我喉咙发紧,伸手替她理了理被风吹乱的鬓角:"信。"
她突然笑了,露出颗小虎牙:"那就好。
您不是说,疑人要查,信人也要查吗?"
这丫头,把我教她的话记这么牢。
回到营地,我让曾瑶去查近半月出入帐房的人,自己则往联盟将军的帐篷走。
他的帐篷在营地最北边,挂着串铜铃铛,风一吹叮铃作响——说是防刺客,其实他爱听这响儿。
"陆兄弟?"联盟将军掀开帐帘,手里还端着半杯酒,"刚打了胜仗,怎么有空来我这儿?"
我踉跄两步,扶住他的案几:"喝多了。"酒气从他身上扑过来,是马奶酒。
我的胃里翻涌,想起三天前那个醉汉——他撞了我满怀,也是这股酸溜溜的味儿。
"将军这酒..."我指着他手里的杯子,"在哪儿买的?
我也想给老周带两坛。"
他的手指顿了顿,杯沿在案上磕出个白印:"老周?你那总管?"
"是啊,他就好这口。"我假装随意拨弄他案上的玉佩,羊脂玉的,雕着云纹,"上回他说,要是能喝到将军您这等好酒吧...哎,这玉佩雕工真细,是哪家铺子的?"

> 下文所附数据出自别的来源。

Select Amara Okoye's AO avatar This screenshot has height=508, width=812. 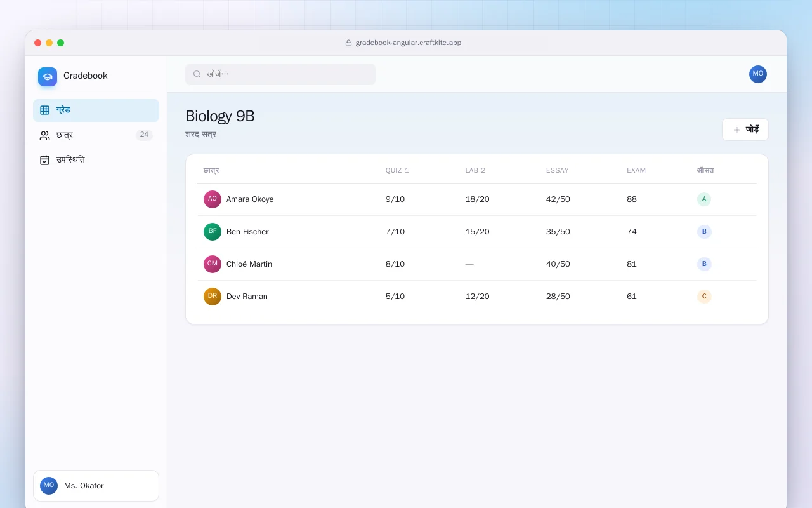(213, 199)
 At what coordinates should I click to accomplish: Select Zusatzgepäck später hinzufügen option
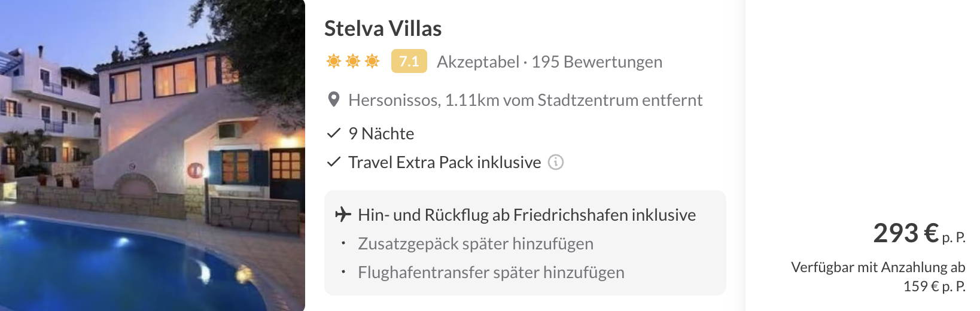pos(476,243)
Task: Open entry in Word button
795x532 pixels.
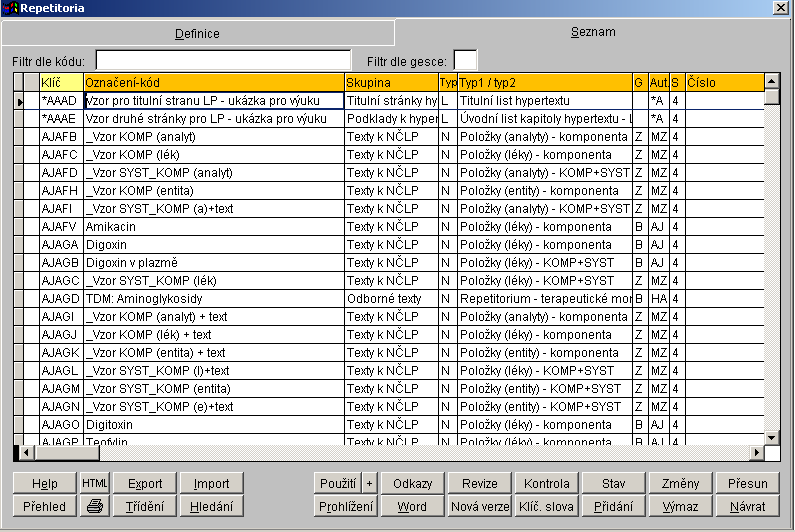Action: (412, 507)
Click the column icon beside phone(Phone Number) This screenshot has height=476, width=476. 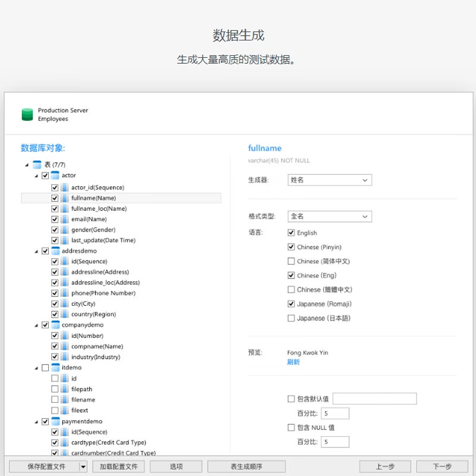65,293
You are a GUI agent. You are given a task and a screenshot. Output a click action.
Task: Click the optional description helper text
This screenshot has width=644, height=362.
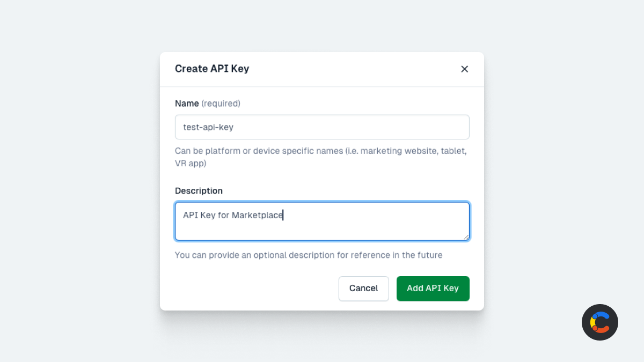[309, 255]
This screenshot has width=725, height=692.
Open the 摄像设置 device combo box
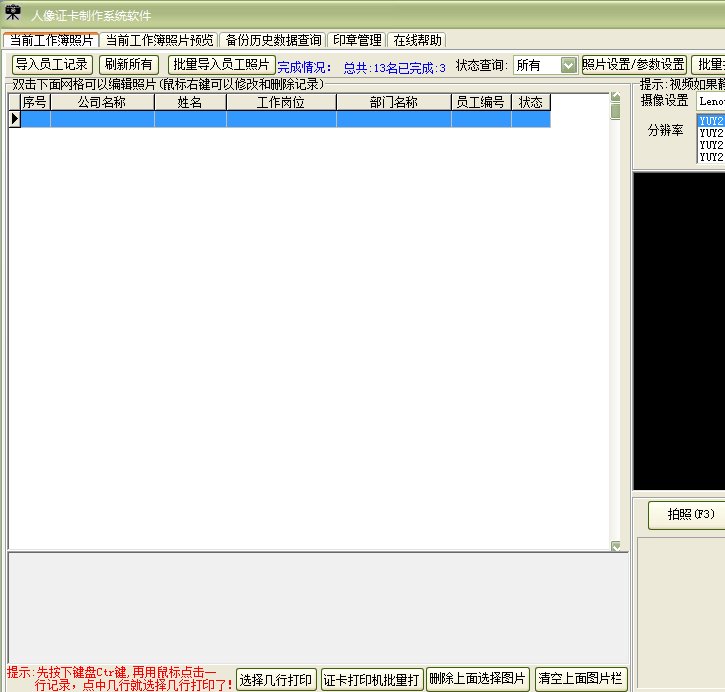click(x=711, y=101)
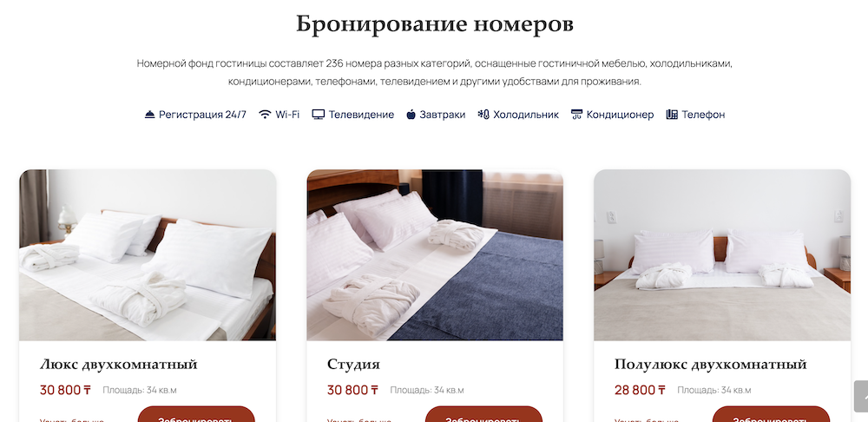Click the Телефон phone icon
The image size is (868, 422).
pos(672,115)
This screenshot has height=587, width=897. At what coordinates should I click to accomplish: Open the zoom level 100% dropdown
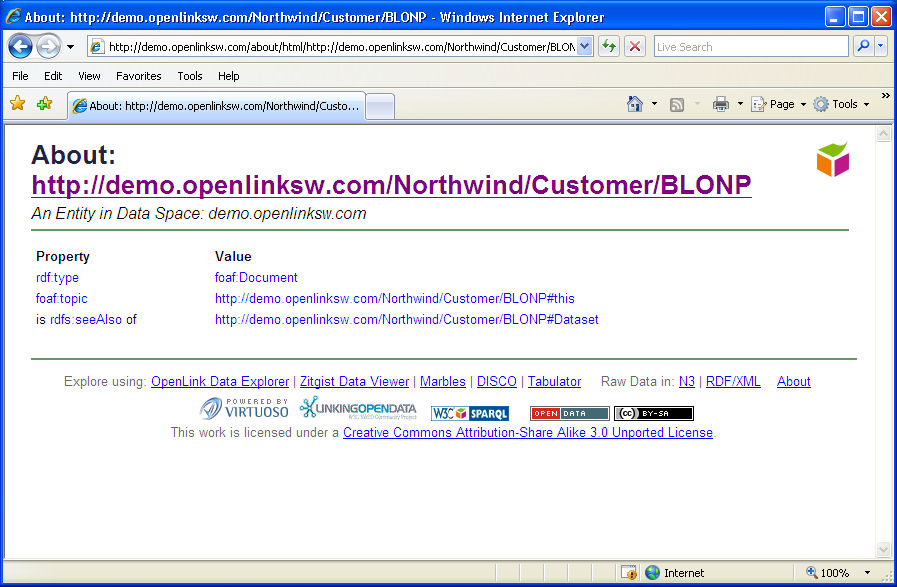coord(867,573)

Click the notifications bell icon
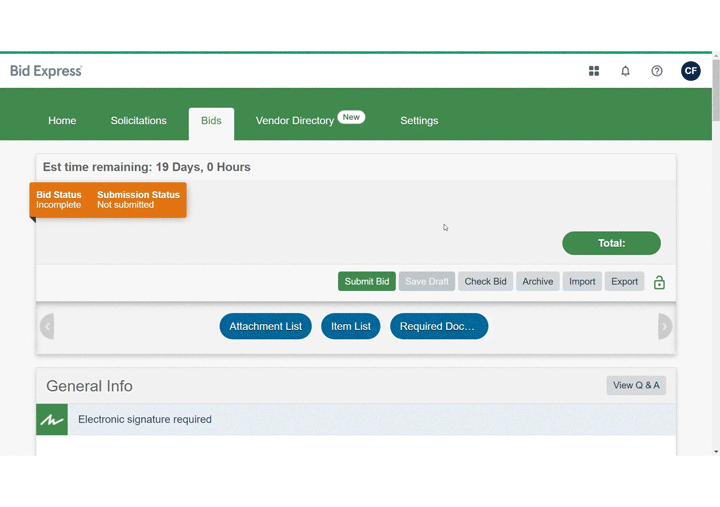tap(626, 71)
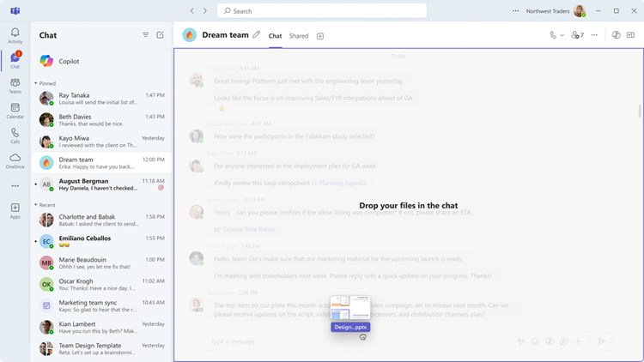Open Apps from the left rail
644x362 pixels.
pos(15,210)
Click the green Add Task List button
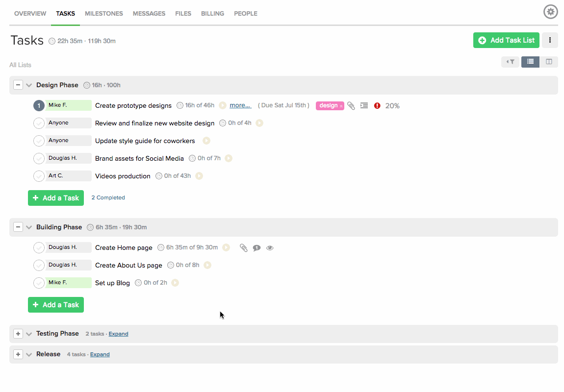Viewport: 564px width, 392px height. 506,40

他突然笑了,把酒盏往我手里一塞:"陆兄弟真是有心人。
这酒是从南边商队买的,那商队里有个老伙计,和你那老周倒有几分像——哎,你手怎么抖成这样?"
我猛地抬头,他的脸在我眼前重影。
糟了,刚才用了"知识洞察眼"。
十分钟的空白像被刀剜走的,再睁眼时,我正坐在他的胡凳上,手里的酒洒了半襟。
联盟将军正给我拍背:"可算醒了。
你刚才说什么'老周的印',吓我一跳。"
我抹了把脸,冷汗浸透了里衣。
洞察眼只让我看见他最后半段想法:"这陆尘莫不是醉糊涂了?
老周那小子...不对,商队的人说..."后面的被失忆截断了,但至少能确定,他不是直接的背叛者。
"谢将军。"我站起身,"可能是战场受了惊。"
刚出帐门,就撞上来找我的曾瑶。
她的软剑没别在腰间,而是攥在手里,剑鞘上沾着草屑:"公子,我查了。
最近有五个士兵总在子时后出营,往西边林子去。"
"西边?"我眯起眼,"那林子后面是条废河,能藏什么?"
"我跟了他们两回。"她的声音压得低,"今晚他们又要去。"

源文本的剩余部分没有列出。